From the line containing "Where should I" through the last line of the data, both ends included, write out every line exactly; omit the pictures.
────────
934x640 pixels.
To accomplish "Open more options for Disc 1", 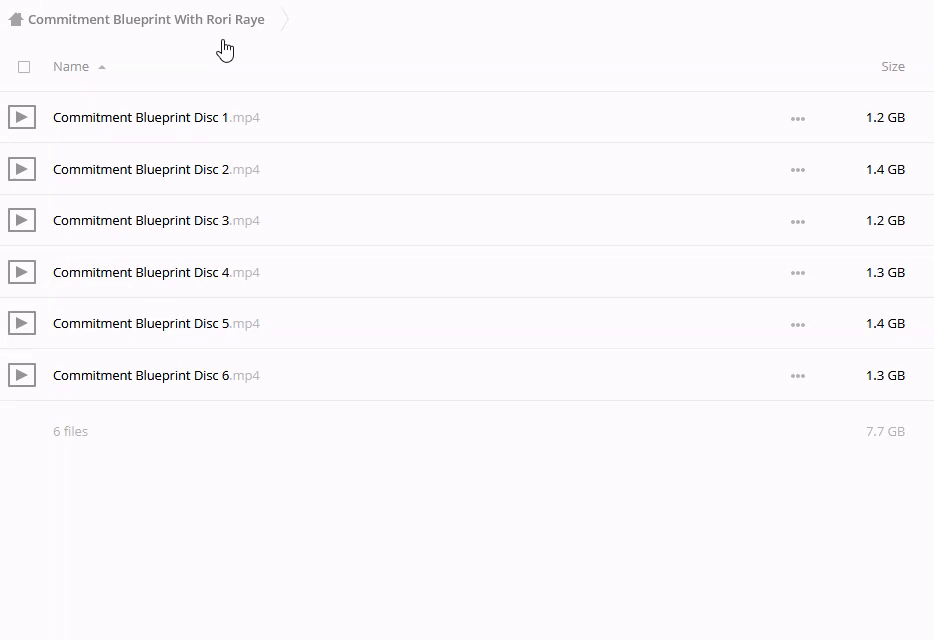I will point(797,118).
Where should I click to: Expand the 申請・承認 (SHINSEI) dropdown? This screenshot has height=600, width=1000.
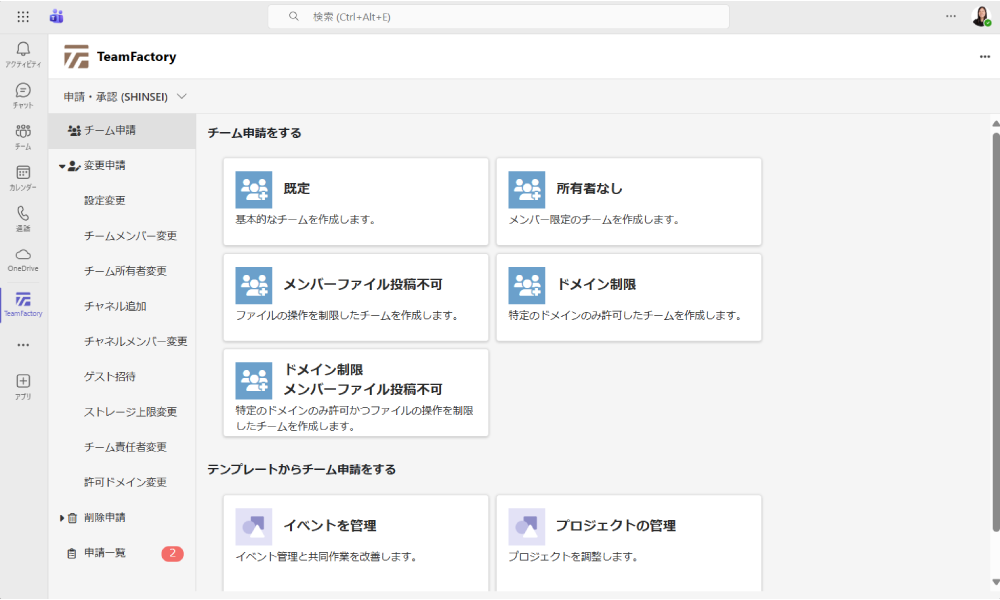click(181, 97)
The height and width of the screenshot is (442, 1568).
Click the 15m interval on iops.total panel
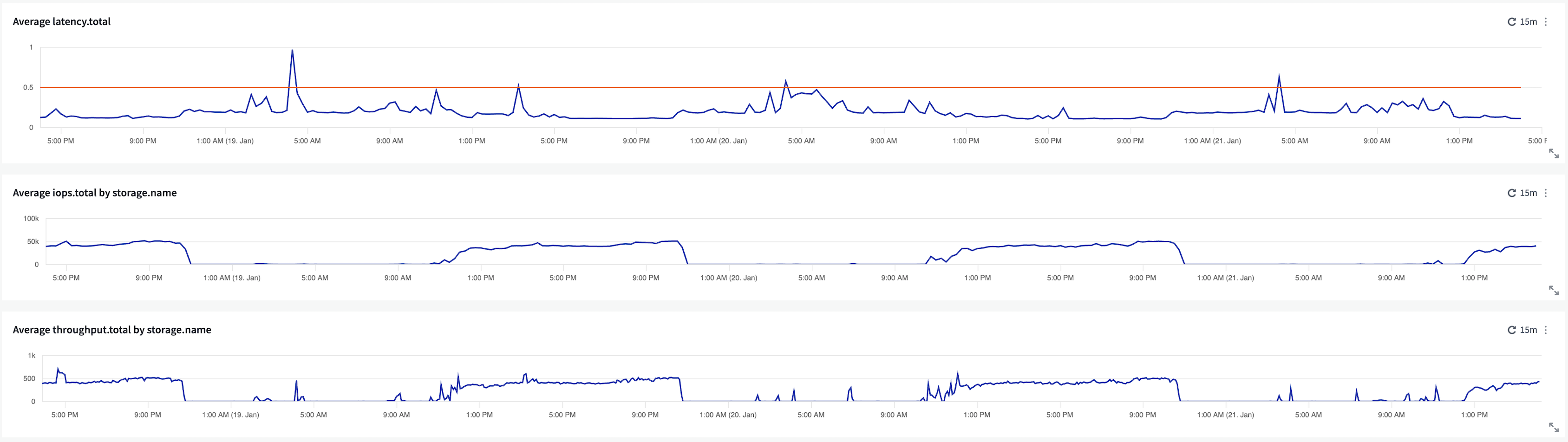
────────
__PROBLEM SOLUTION__
Where should I click to: Expand the 申請・承認 (SHINSEI) dropdown? This screenshot has height=600, width=1000.
click(181, 97)
The height and width of the screenshot is (442, 1568).
Click the 15m interval on iops.total panel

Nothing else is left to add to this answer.